Why the bombing campaign against ISIS isn't going well

That sort of talk ought to be met with a reminder of the fundamental reasons—the inconvenient facts of the Syrian situation that constitute a still-unsquared circle—that will continue to make for poor results.

One reason is the multidimensional nature of the Syrian conflict, in which in the absence of a credible Syrian political alternative the United States has in effect taken the side of a Syrian regime that it supposedly still wants to oust, and in which the opposition groups in which the United States has placed its faith have significantly different priorities from Washington. Opposition groups have been particularly critical of the United States targeting of the Al-Nusra Front, which is an understandable target for the United States given that group’s status as an affiliate of Al-Qaeda, but which many of the other groups have seen as an effective ally in the fight against the Assad regime.
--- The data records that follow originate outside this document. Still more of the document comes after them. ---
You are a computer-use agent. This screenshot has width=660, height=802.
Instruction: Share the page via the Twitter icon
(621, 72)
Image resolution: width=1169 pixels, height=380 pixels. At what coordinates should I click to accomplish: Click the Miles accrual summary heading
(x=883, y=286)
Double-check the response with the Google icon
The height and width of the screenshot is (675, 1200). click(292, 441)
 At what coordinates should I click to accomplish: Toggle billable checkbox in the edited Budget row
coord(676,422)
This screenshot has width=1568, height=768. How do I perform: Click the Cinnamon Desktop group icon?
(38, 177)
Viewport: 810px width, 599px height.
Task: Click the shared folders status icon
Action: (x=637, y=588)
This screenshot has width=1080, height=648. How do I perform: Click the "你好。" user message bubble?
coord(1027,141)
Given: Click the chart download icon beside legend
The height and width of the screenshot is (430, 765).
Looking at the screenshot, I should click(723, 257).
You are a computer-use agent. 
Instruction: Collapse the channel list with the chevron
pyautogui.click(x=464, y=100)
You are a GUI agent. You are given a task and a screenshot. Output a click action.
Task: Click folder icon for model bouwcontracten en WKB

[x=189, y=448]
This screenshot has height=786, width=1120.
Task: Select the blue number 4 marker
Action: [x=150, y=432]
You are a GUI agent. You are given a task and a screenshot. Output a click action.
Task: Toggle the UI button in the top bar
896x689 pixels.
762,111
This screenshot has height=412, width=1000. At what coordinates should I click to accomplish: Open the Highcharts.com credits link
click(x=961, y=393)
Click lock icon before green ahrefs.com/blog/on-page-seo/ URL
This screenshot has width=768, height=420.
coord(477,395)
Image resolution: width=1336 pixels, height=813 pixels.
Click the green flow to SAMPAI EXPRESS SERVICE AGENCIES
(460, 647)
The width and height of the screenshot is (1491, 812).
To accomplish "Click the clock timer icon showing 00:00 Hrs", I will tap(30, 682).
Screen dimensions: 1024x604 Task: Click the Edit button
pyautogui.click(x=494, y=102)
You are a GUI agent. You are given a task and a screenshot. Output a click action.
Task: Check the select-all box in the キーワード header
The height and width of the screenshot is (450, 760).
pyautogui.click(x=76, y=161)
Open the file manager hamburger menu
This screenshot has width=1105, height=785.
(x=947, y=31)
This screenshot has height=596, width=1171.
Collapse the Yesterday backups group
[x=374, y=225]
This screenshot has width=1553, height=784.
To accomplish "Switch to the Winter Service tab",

Another reason is the inevitable damage and resulting anger and resentment from airstrikes, even though high-tech U.S. weapons are far more discriminating than the Syrian regime’s barrel bombs. Some of the resentment-generating impact of the US. strikes so far has been indirect and economic rather than direct and kinetic. Attacks on targets such as oil refineries, power plants, and granaries have caused shortages and price rises that have hurt civilians at least as much as they have impeded ISIS.